(Material provided begins)
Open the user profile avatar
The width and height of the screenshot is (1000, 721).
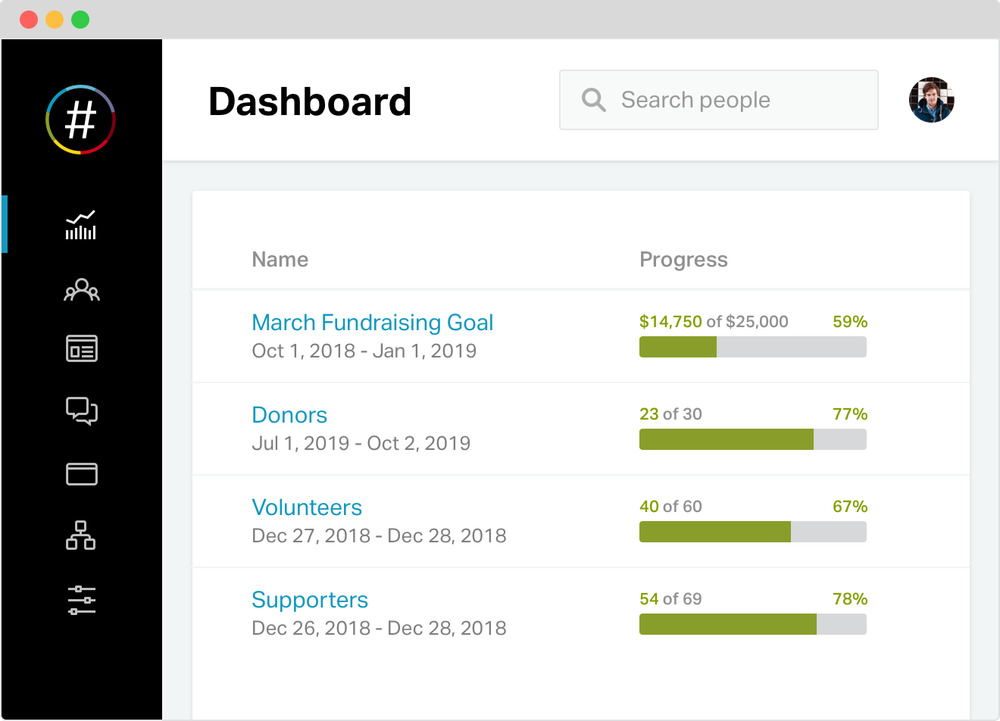tap(931, 99)
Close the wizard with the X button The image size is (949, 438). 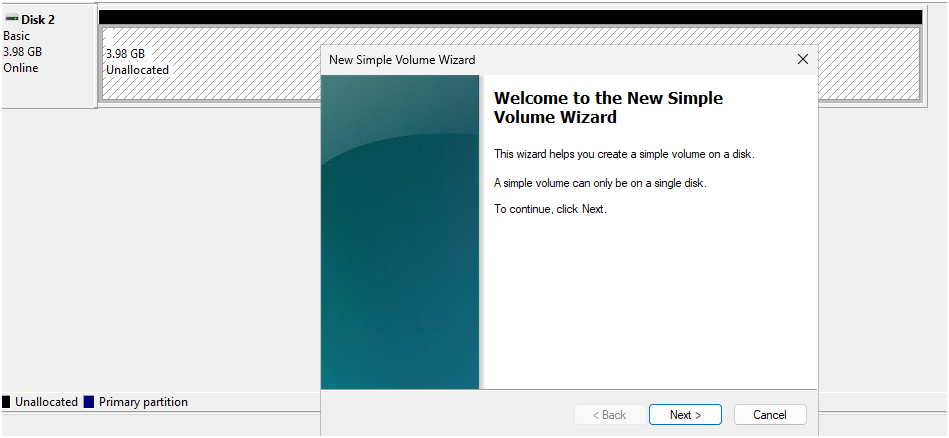pos(802,60)
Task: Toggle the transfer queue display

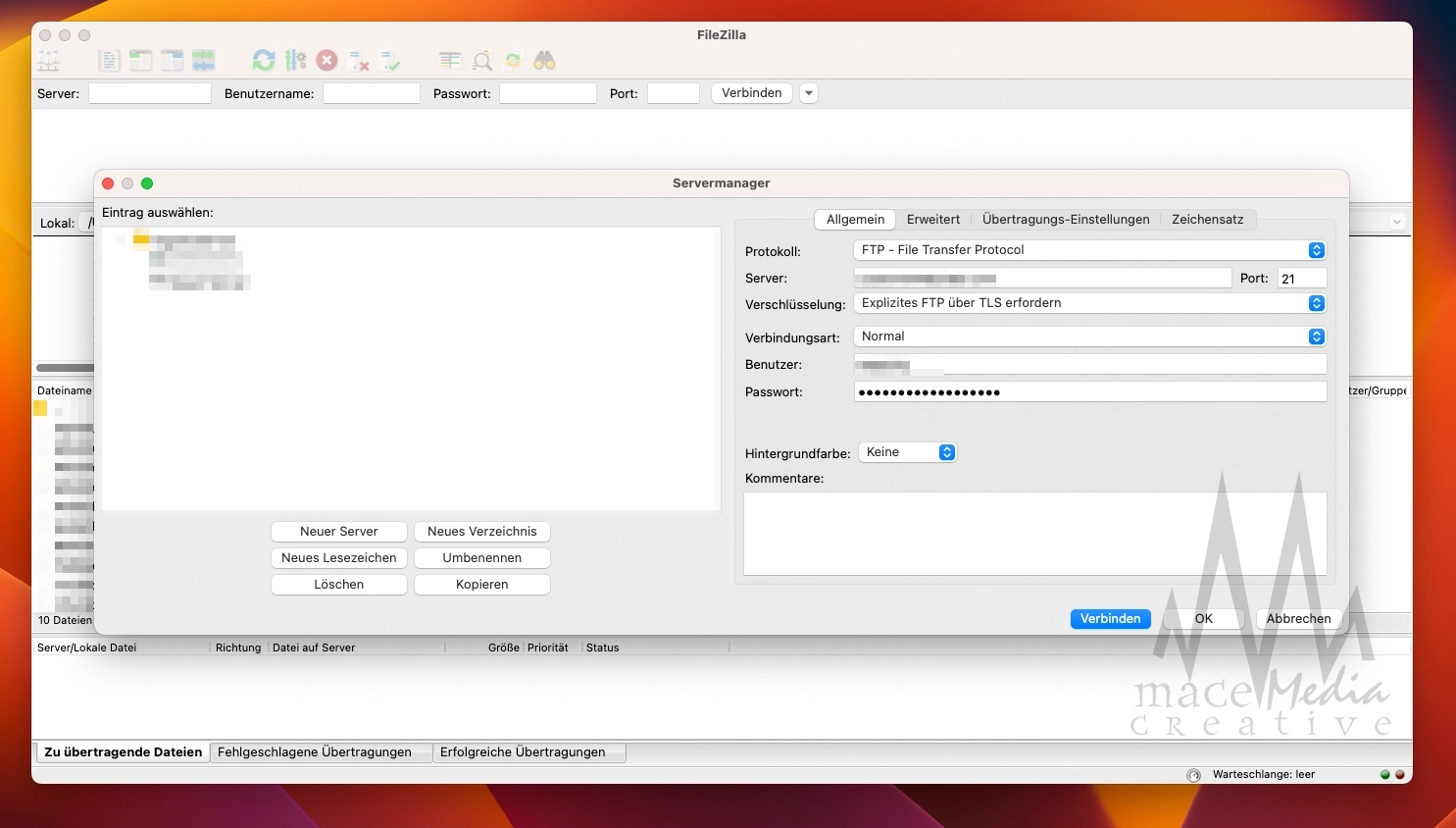Action: tap(203, 60)
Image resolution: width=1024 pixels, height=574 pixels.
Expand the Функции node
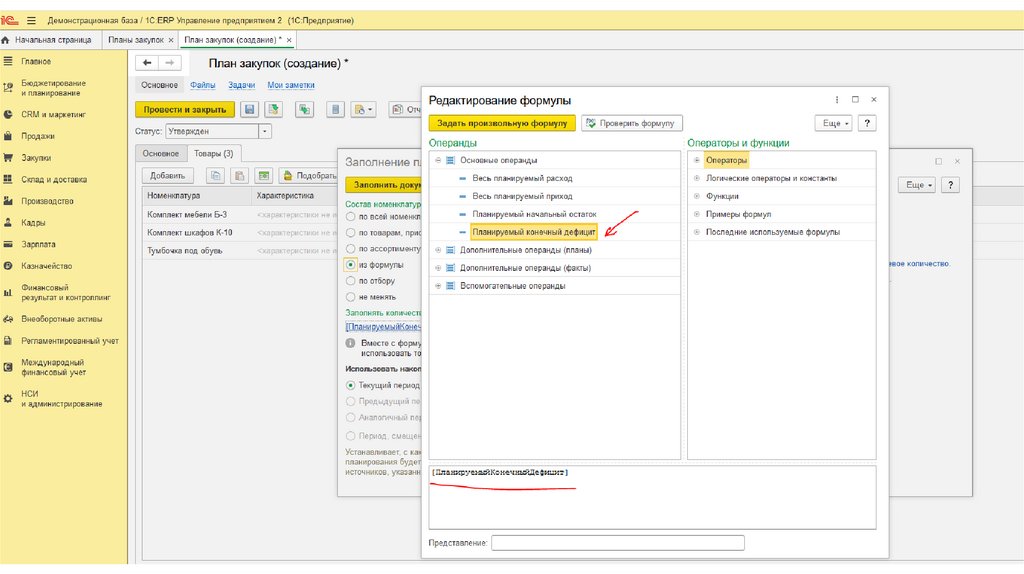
(Material provided ends)
* **About this exercise**: Go to the line that contains "Task: Toggle the transfer queue display" and copy exactly from there through the last line of the records above, both included. Omit pictures.

* **Finished exercise**:
Task: Toggle the transfer queue display

Action: tap(203, 60)
Image resolution: width=1024 pixels, height=574 pixels.
Expand the Функции node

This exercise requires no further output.